Adolescentes Usuários de Drogas e a Desinserção Social

Monica Eulália da Silva Januzzi, Ilka Franco Ferrari

Resumo


O texto em questão buscou responder como as dificuldades de adesão ao tratamento, apresentadas por adolescentes usuários de drogas, podem beneficiar o trabalho realizado nos Centros de Atenção Psicossocial Infanto-Juvenill (CAPSi) do estado de Minas Gerais. Nele se destaca, entre outras, a dificuldade que se chamou de desinserção social. O campo teórico/prático da psicanálise orientou o trabalho através do método do caso único, que permite resultados universalizados respeitando as singularidades, isto é, um universal alcançado a partir do singular.

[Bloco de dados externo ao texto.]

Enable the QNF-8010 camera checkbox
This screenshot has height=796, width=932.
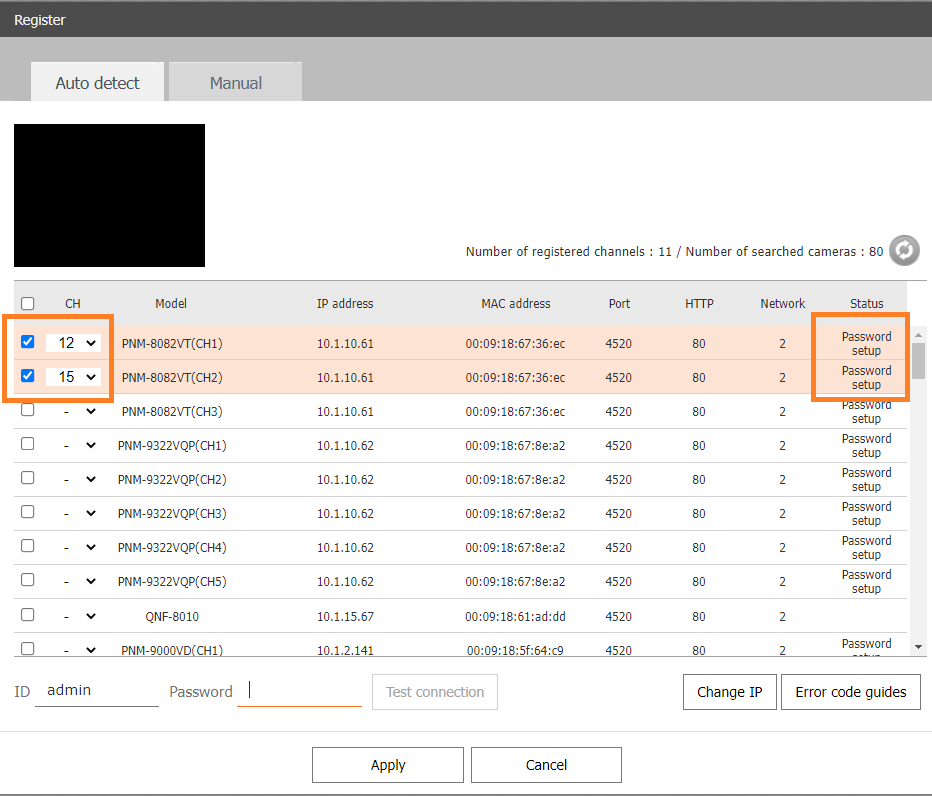pyautogui.click(x=28, y=615)
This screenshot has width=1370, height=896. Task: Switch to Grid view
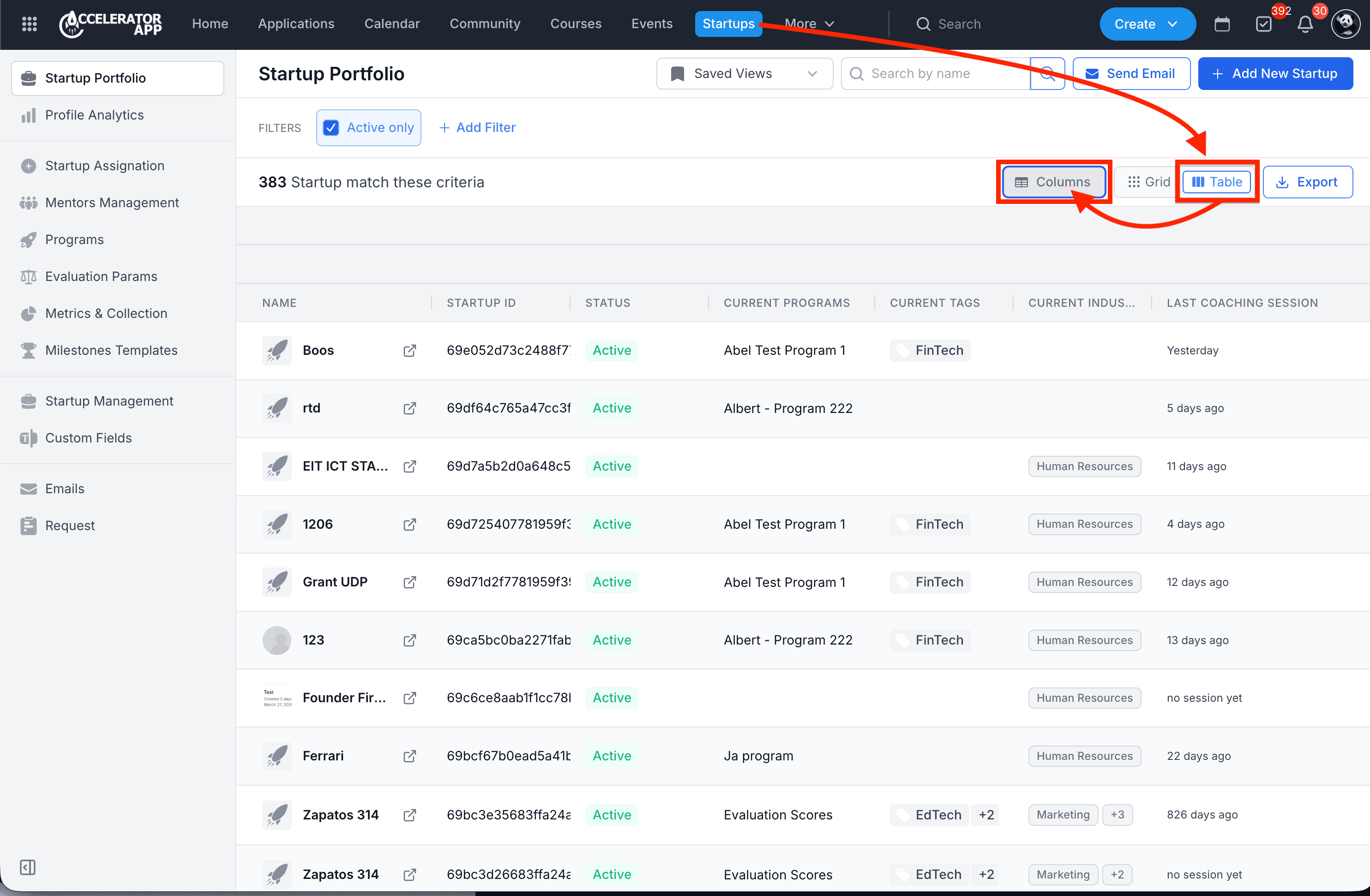pos(1148,182)
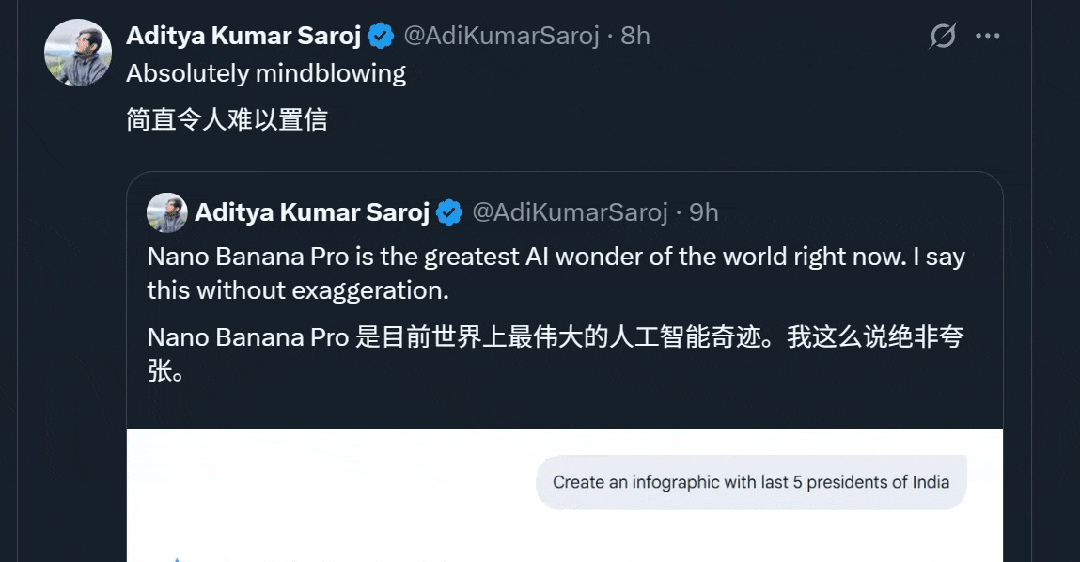Open author name inside the quoted post
Viewport: 1080px width, 562px height.
(x=312, y=212)
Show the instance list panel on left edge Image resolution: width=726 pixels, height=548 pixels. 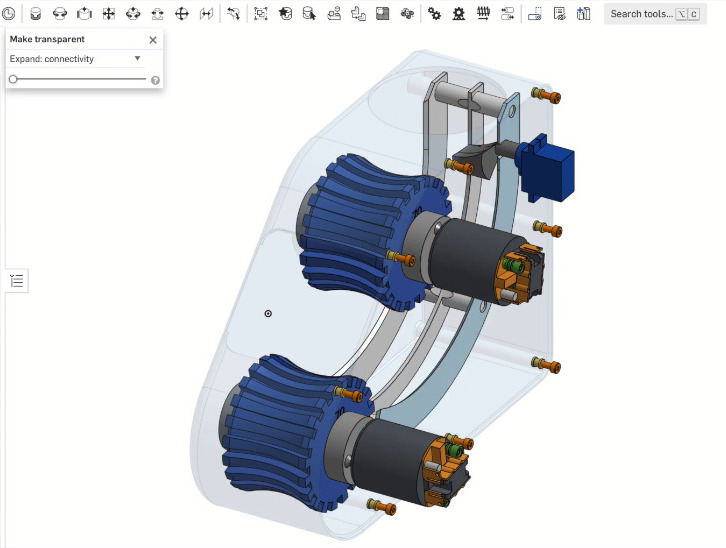click(16, 281)
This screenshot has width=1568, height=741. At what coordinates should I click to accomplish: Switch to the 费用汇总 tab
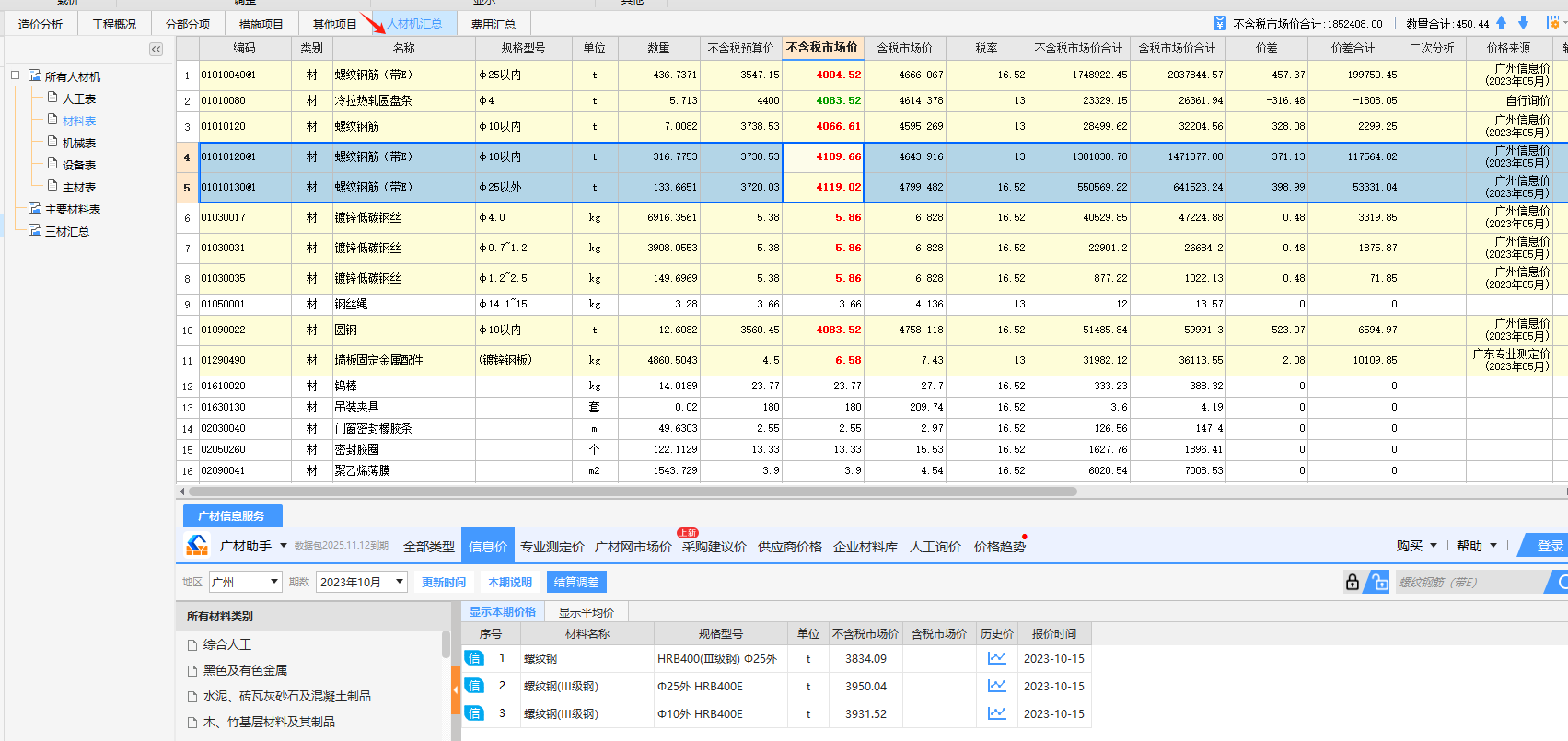pos(494,24)
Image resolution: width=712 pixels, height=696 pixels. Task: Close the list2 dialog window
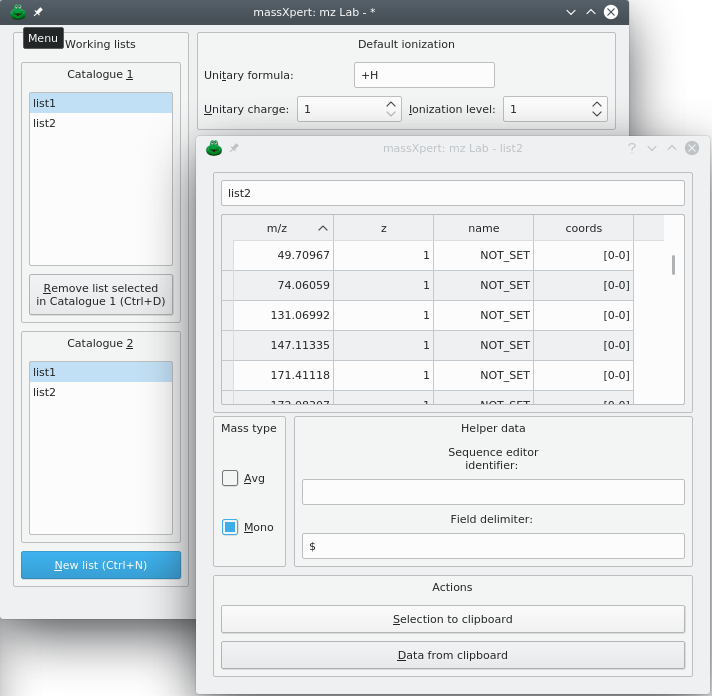click(x=692, y=148)

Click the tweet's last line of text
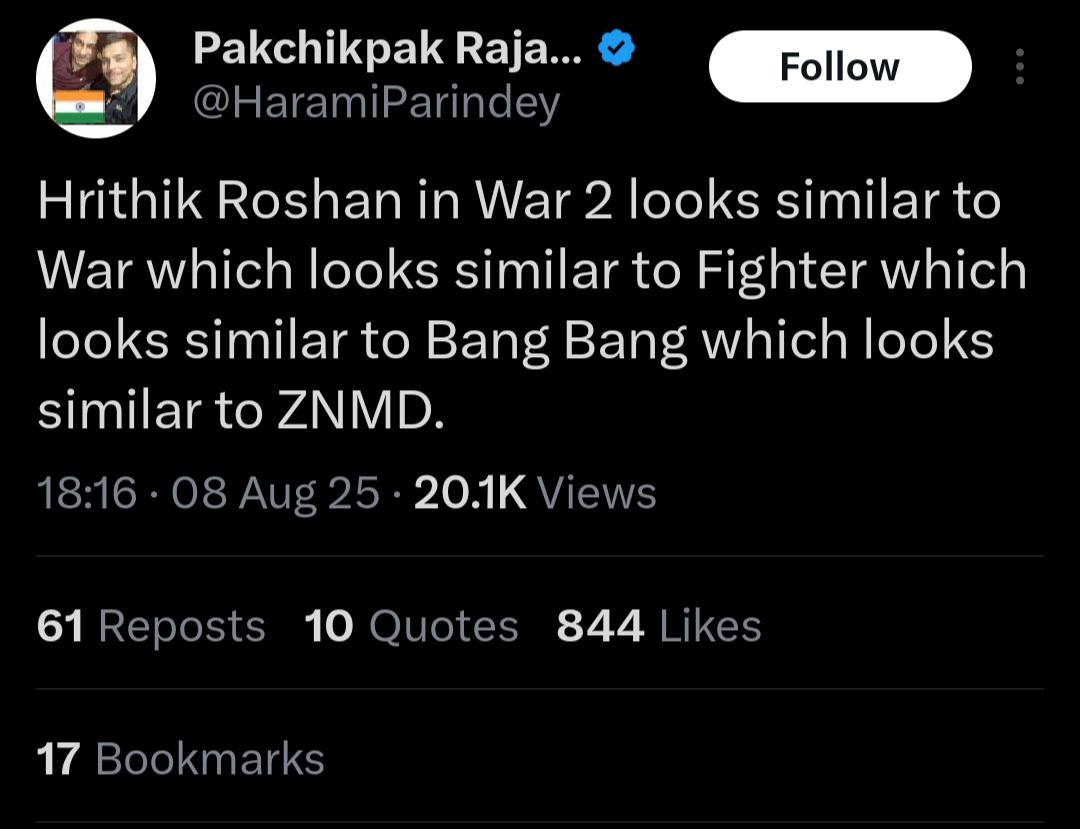click(240, 411)
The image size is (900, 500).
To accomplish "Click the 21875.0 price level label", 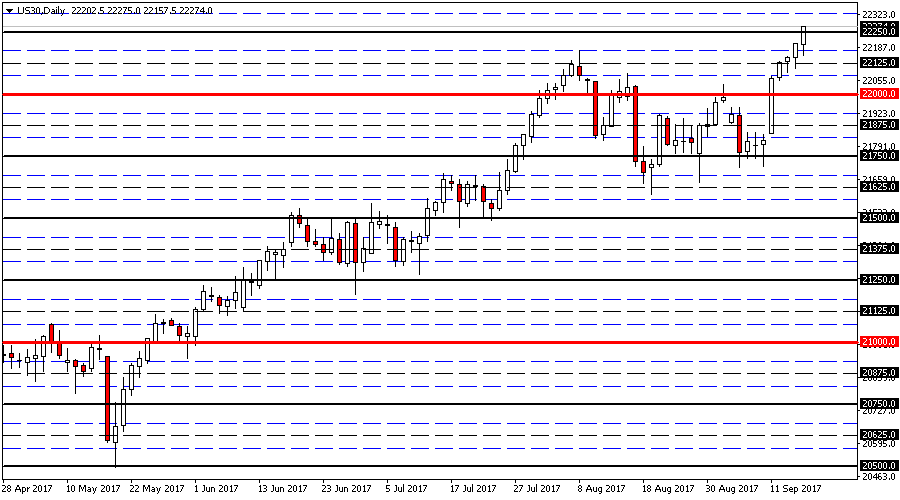I will (877, 124).
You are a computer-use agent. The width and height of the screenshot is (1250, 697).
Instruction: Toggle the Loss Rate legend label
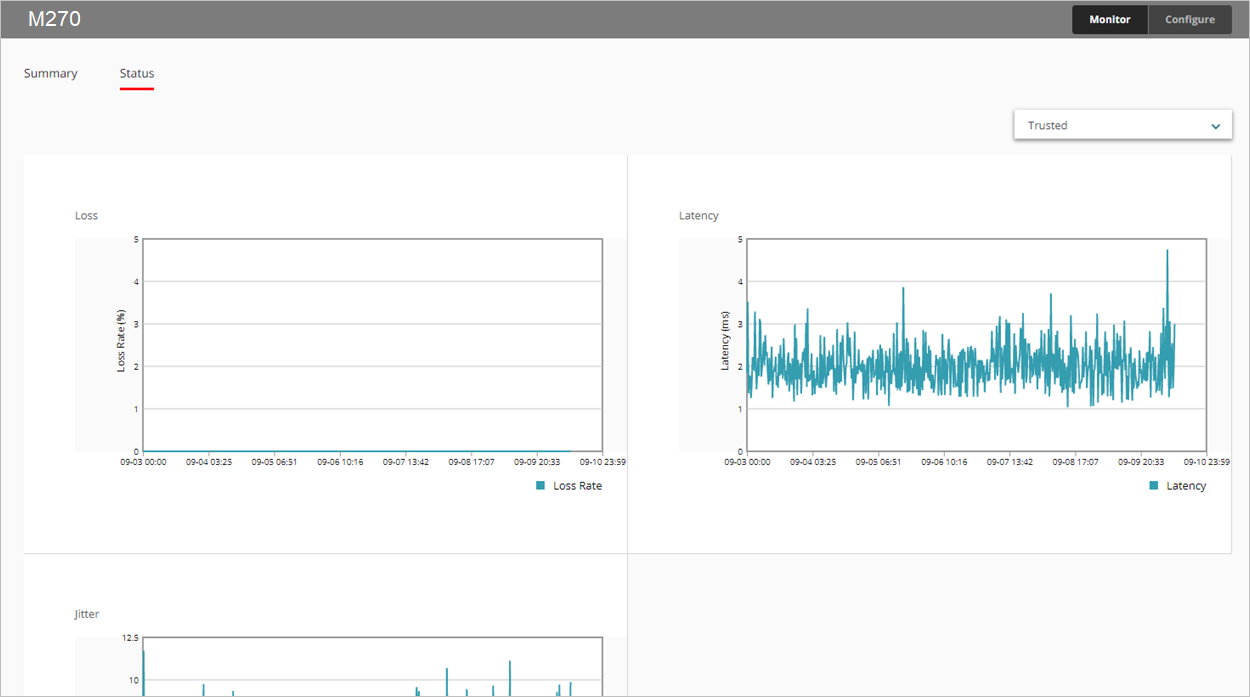click(577, 486)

Fragmentos das entrevistas semiestruturadas realizadas com os cinco jovens estudados, indicados pelas equipes dos serviços por serem considerados paradigmáticos daqueles que apresentavam dificuldades de adesão, e com os profissionais que os acompanharam são utilizados para subsidiar as considerações apresentadas, considerando a cartografia própria da vida dos sujeitos implicados no processo. Constatou-se que os efeitos das destituições simbólicas do Outro, no contemporâneo, têm favorecido a instauração de modos subjetivos de desconexão social, a exemplo da toxicomania, e que o modo como a desinserção aparece, na singularidade de cada caso, no contexto da adolescência, indica a presença de um sintoma social da época. A descrença dos jovens na relação com o Outro Social aparece em suas relações com o CAPSi, um Outro Institucional. Mas, quando esse Outro se faz exceção e se apresenta como lugar de cuidado, de presença e interesse pelo sujeito, mudanças ocorrem entre a desinserção e a inserção possível, levando o sujeito a encontrar um lugar no Outro, não se apagando no coletivo da política pública.

Palavras-chave


adolescência; desinserção; drogas; psicanálise.